The newest issue of The Believer contains an interview I conducted with poet Christian Bök, concerning his poetry/genetics art project, in which Bök intends to write a poem that will, essentially, become a living organism that would still be on this planet when the sun explodes. You can preview an excerpt from the interview here (it contains Bök’s bio and an excerpt from later in the interview, about his book Eunoia, although most of the actual interview concerns his forthcoming Xenotext Experiment).
The Globe and Mail enjoyed the interview. Read what James Adams had to say, in “On the Stand: A Weekly Roundup of the Best Magazine Reads”:
Poetry doesn’t sell but Christian Bök’s poetry does. His last (and most recent) book of poems, Eunoia, has been printed at least 19 times in Canada since [Coach House Books] launched it in 2001, and today sales in this country alone total more than 20,000 copies. These are the sorts of numbers one usually associates with a strong fiction seller, not a five-part book of experimental verse, seven years in the writing, where each part is devoted to words containing only one of the five vowels.
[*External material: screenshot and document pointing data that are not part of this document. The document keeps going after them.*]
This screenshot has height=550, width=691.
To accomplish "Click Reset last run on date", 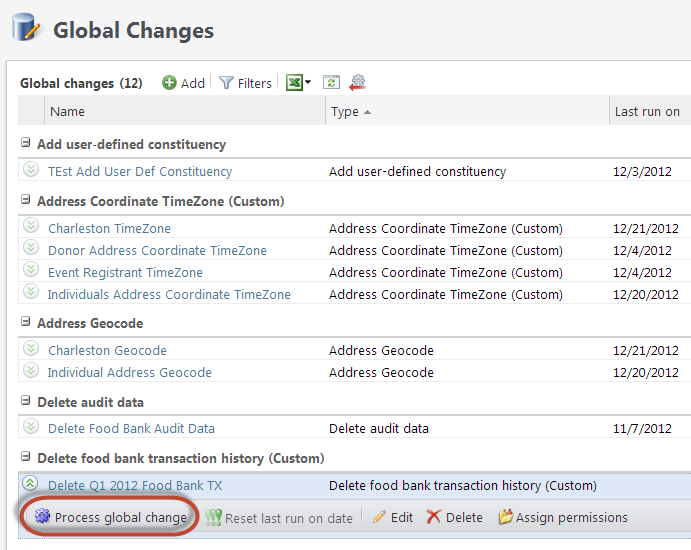I will pyautogui.click(x=279, y=517).
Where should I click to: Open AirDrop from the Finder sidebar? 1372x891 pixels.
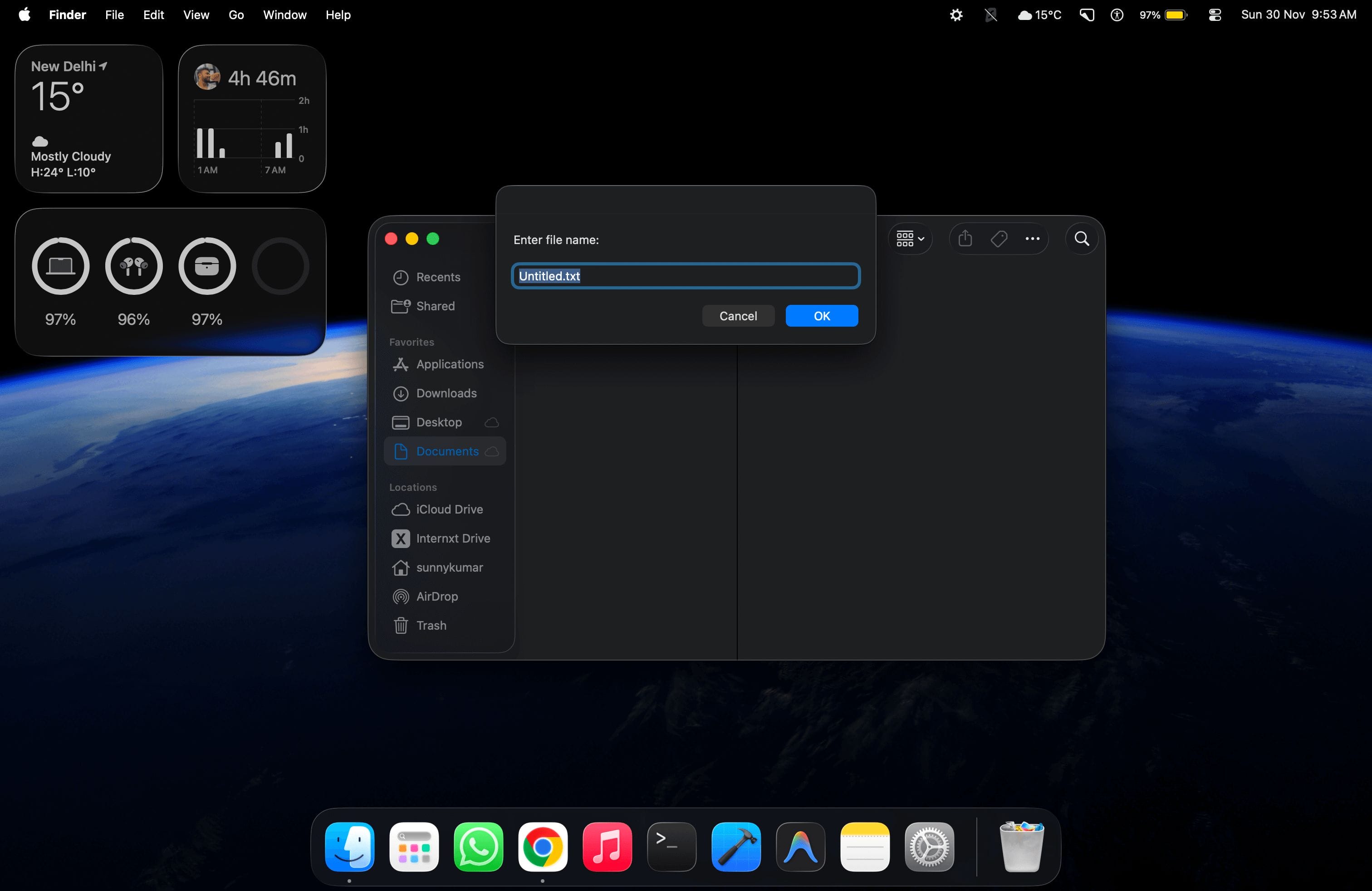(x=436, y=597)
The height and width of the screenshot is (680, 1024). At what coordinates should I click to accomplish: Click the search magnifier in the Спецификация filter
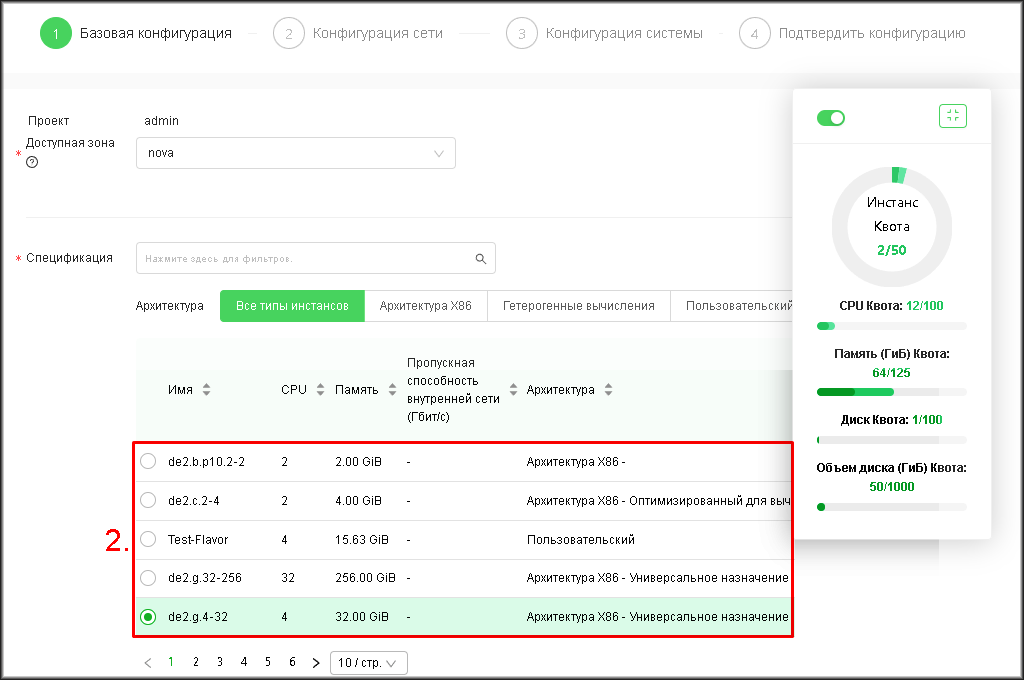pyautogui.click(x=481, y=259)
Bök, a Toronto-born literature prof at the University of Calgary, is currently hard at work on his next poetic endeavour, The Xenotext Project. As described here to interviewer Jonathan Ball, it sounds like something out of a Don DeLillo novel. Simply put (if it, in fact, can be put that way), Bök proposes to write a poem that he would translate, by encipherment, “into a sequence of genetic nucleotides,” then implant in an unkillable, evolution-resistant bacterium. “I guess that this is a kind of ambitious attempt to think about art, quite literally, as an eternal endeavour,” he says. Or at least one lasting the next 6 billion years at which time the sun is expected to explode.
Okay, say, “Huh?” if you wish. But it all makes sense (I think) when you read his explanations. Bök’s one of those uncommonly lucid guys who can speak on complex matters in fully formed paragraphs with sprinkles of piquant metaphor (i.e., “To write a poem nowadays is to knit a doily for a candy dish.”).